Cet après-midi, le club d'équitation du Bol vert accueille les adultes handicapés mentaux du foyer Claude-Jourdain, de Trélon. Ils viennent une fois par mois. Sur le manège, chaque cheval est accompagné d'un palefrenier de l'ESAT, sous la direction de la monitrice d'atelier. « Ecarte ta main vers la barrière », s'égosillent-ils pour diriger les débutants. Franck Laporte, aide médico-psychologique au foyer, sourit : « Nos résidents sont bien encadrés, on n'a jamais de soucis. Les usagers de l'ESAT savent ce qu'ils font. » Des adolescents donnent également un coup de main. Sont-ils en stage pour une future place ? Pas du tout. Pauline, 13 ans, vient en voisine apporter son aide, pour le plaisir. Elle monte au club d'équitation. Milieu ordinaire, milieu spécialisé : au Bol vert, les limites sont floues, et souvent on oublie qui est qui. C'est ce qui fait la réussite du lieu.

PÉRIMÈTRE
De la production jusqu'au client

L'ESAT du Bol vert a pu se développer grâce à sa collaboration avec la Ferme du Pont de Sains, un autre ESAT ouvert en 1977 par l'association La Maison des enfants. Laquelle gère par ailleurs un institut médico-éducatif et un institut médico-professionnel. « Nous avons commencé à nous intéresser aux jeunes adultes, parce que nous avions des enfants qui grandissaient, des besoins nouveaux qui émergeaient, et aucune solution pour eux sur le territoire », raconte Michel Deliège, qui dirige les établissements. Une ancienne propriété de Talleyrand composée d'un beau corps de ferme, en ruine à l'époque, est réhabilitée et reprend ses activités agricoles, notamment la production de lait.
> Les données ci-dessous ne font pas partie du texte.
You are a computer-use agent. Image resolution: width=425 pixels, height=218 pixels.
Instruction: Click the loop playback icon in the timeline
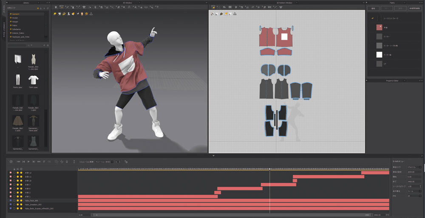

La Ferme du Pont de Sains se lance dans l'élevage de vaches, met en place une laiterie, puis une fromagerie, avec cave d'affinage traditionnelle, pour produire un Maroilles au lait cru qui remporte régulièrement des prix gastronomiques. Entre 10 000 et 12 000 litres de lait sont ainsi convertis. Le fromage à la croûte lavée à la bière se retrouve souvent dans les menus proposés par le Bol vert. Cette continuité de la chaîne de travail, de l'animal à l'assiette, est l'un des points forts du credo des deux ESAT : l'usager sait à quoi sert son effort. L'ESAT cuisine aussi 70 000 flammiches au Maroilles par an, en utilisant les fromages qui, trop lourds ou trop légers, ne correspondent pas à la grille de qualité. Une serre horticole, avec vente au public, complète l'offre.

Les ESAT attirant de nouveaux arrivants, il a fallu loger ces derniers. La structure s'est donc dotée de trois lieux : un foyer de logement avec accompagnement éducatif souple pour les plus autonomes, sur le site du Bol vert, et deux foyers d'hébergement, où l'accompagnement est permanent. Avec le départ à la retraite des plus anciens résidents, la Ferme du Pont de Sains a ouvert, en complément, un foyer pour personnes vieillissantes, avec 12 places. « Des usagers doivent cesser leur travail pour des raisons de fatigabilité, mais nous avons voulu conserver un lien avec eux, pour qu'il n'y ait pas de rupture directe avec l'endroit où ils ont longtemps travaillé », précise Michel Deliège. En tout, 30 moniteurs-éducateurs et aides médico-psychologiques encadrent la quarantaine de résidents hébergés sur place, qui travaillent dans les deux ESAT. Aujourd'hui, la Ferme de Pont de Sains emploie 105 travailleurs handicapés.